Akola Bazar has two rivers, intersecting at the northeast corner of the town near Bandar Baba Temple. The first river originates in a dam near Loni and flows through Loni, Pimpri, Hathgaon before merging into the second river at Akola Bazar. The second river rises near Hibri on Maharashtra State Highway. It flows through Salod before reaching Akola Bazar. It further flows through Manjarda and then merges into Adan River. One can see several Anjan trees on the bank of these rivers.

==Climate==
The climate of the town is, in general, hot and dry with moderately cold winters. The hot season begins in March and extends up to the first week of June. This is followed by the southwest monsoon season which lasts up till the end of September. October and November constitute the post-monsoon season and is followed by the cold season which lasts up till February.

The summer season from March to May is one of continuous rise in both day and night temperature. May is generally the hottest month of the year with the mean daily maximum temperature at about 42 C. With the withdrawal of the monsoon daytime temperatures increase slightly while night temperatures progressively decrease. From about the end of November, both day and night temperature fall rapidly and December is usually the coldest month of the year with the mean daily minimum temperature at about 13 C. The cold waves over northern India sometimes affect the place and the minimum temperature may drop to about 5 C.

* [Task A] Copy the Akola Bazar excerpt word for word, starting at the words containing "Akola Bazar has" and ending after "of these rivers.".
* [Task B] Do these statements agree with the Akola Bazar excerpt? Answer yes or no for each and quote the deciding words. (i) The second river rises near Hibri. (ii) December is usually the hottest month of the year. (iii) The post-monsoon season is made up of October and November.

* [Dataset content]
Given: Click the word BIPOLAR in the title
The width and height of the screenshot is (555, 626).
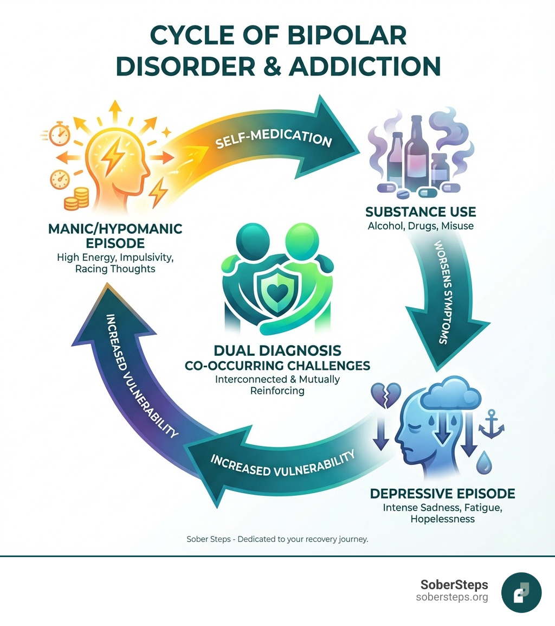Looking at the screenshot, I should (335, 35).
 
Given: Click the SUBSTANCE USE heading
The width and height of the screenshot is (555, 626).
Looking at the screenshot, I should (421, 212).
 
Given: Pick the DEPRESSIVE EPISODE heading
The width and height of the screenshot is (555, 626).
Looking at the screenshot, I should (442, 494).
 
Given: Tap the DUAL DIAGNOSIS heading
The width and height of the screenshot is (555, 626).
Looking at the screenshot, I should (277, 350).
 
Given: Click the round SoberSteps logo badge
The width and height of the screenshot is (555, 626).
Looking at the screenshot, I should (521, 592).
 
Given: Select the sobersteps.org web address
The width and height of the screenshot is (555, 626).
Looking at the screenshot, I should (452, 597).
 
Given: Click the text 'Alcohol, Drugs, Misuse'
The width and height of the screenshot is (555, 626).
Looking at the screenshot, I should (421, 226).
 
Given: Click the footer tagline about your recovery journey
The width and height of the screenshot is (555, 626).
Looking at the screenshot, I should (277, 540).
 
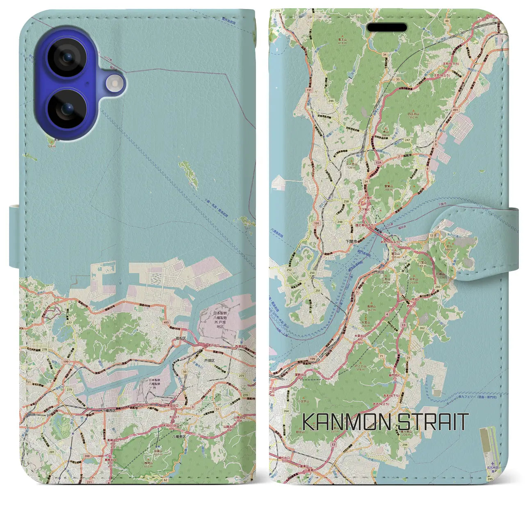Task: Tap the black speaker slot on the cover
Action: coord(387,27)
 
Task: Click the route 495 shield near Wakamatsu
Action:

* [Response box A]
Akola Bazar has two rivers, intersecting at the northeast corner of the town near Bandar Baba Temple. The first river originates in a dam near Loni and flows through Loni, Pimpri, Hathgaon before merging into the second river at Akola Bazar. The second river rises near Hibri on Maharashtra State Highway. It flows through Salod before reaching Akola Bazar. It further flows through Manjarda and then merges into Adan River. One can see several Anjan trees on the bank of these rivers.

* [Response box B]
(i) Yes: "The second river rises near Hibri on Maharashtra State Highway."
(ii) No: "December is usually the coldest month of the year"
(iii) Yes: "October and November constitute the post-monsoon season"